Begin

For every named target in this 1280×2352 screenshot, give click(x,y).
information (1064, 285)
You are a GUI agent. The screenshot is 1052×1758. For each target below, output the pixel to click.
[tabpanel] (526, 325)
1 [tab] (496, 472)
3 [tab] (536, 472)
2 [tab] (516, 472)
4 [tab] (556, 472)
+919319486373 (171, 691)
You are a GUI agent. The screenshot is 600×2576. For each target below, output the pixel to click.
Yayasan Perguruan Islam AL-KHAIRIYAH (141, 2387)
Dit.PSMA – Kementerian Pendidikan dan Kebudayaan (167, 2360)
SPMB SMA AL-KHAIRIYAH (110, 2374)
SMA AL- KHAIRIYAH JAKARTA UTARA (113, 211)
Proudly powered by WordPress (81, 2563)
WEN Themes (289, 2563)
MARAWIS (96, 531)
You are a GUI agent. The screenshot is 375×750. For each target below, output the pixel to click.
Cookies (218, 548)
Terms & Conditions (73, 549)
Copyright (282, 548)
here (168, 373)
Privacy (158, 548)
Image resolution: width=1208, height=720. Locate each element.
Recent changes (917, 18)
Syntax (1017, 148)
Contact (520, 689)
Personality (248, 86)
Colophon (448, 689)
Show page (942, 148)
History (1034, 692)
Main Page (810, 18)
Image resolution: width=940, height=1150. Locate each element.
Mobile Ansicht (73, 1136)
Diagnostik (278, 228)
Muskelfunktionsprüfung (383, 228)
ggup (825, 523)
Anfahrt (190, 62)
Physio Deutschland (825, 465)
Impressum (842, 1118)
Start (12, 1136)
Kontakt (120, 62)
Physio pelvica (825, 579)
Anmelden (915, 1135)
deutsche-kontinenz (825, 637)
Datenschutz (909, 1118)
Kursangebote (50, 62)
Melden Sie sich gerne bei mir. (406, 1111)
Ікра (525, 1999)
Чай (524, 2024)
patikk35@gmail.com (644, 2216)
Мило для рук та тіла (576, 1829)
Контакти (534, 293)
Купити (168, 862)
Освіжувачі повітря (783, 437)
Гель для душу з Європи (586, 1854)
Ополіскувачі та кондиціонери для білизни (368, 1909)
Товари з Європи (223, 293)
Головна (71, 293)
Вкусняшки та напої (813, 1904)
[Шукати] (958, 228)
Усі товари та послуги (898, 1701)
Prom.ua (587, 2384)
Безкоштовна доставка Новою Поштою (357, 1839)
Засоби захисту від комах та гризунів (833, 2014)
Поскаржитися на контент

End

• _THE REQUEST_
Reproduce all of the records above verbatim, keeping every line in its original order.

• _ANSWER TO THE PROBLEM_
For every named target in this 1280×2352 screenshot, give click(x,y).
information (1064, 285)
You are a GUI agent. The screenshot is 1052×1758. For each target below, output the pixel to click.
[tabpanel] (526, 325)
1 [tab] (496, 472)
3 [tab] (536, 472)
2 [tab] (516, 472)
4 [tab] (556, 472)
+919319486373 (171, 691)
You are a GUI agent. The screenshot is 600×2576. For each target below, output the pixel to click.
Yayasan Perguruan Islam AL-KHAIRIYAH (141, 2387)
Dit.PSMA – Kementerian Pendidikan dan Kebudayaan (167, 2360)
SPMB SMA AL-KHAIRIYAH (110, 2374)
SMA AL- KHAIRIYAH JAKARTA UTARA (113, 211)
Proudly powered by WordPress (81, 2563)
WEN Themes (289, 2563)
MARAWIS (96, 531)
You are a GUI agent. The screenshot is 375×750. For each target below, output the pixel to click.
Cookies (218, 548)
Terms & Conditions (73, 549)
Copyright (282, 548)
here (168, 373)
Privacy (158, 548)
Image resolution: width=1208, height=720. Locate each element.
Recent changes (917, 18)
Syntax (1017, 148)
Contact (520, 689)
Personality (248, 86)
Colophon (448, 689)
Show page (942, 148)
History (1034, 692)
Main Page (810, 18)
Image resolution: width=940, height=1150. Locate each element.
Mobile Ansicht (73, 1136)
Diagnostik (278, 228)
Muskelfunktionsprüfung (383, 228)
ggup (825, 523)
Anfahrt (190, 62)
Physio Deutschland (825, 465)
Impressum (842, 1118)
Start (12, 1136)
Kontakt (120, 62)
Physio pelvica (825, 579)
Anmelden (915, 1135)
deutsche-kontinenz (825, 637)
Datenschutz (909, 1118)
Kursangebote (50, 62)
Melden Sie sich gerne bei mir. (406, 1111)
Ікра (525, 1999)
Чай (524, 2024)
patikk35@gmail.com (644, 2216)
Мило для рук та тіла (576, 1829)
Контакти (534, 293)
Купити (168, 862)
Освіжувачі повітря (783, 437)
Гель для душу з Європи (586, 1854)
Ополіскувачі та кондиціонери для білизни (368, 1909)
Товари з Європи (223, 293)
Головна (71, 293)
Вкусняшки та напої (813, 1904)
[Шукати] (958, 228)
Усі товари та послуги (898, 1701)
Prom.ua (587, 2384)
Безкоштовна доставка Новою Поштою (357, 1839)
Засоби захисту від комах та гризунів (833, 2014)
Поскаржитися на контент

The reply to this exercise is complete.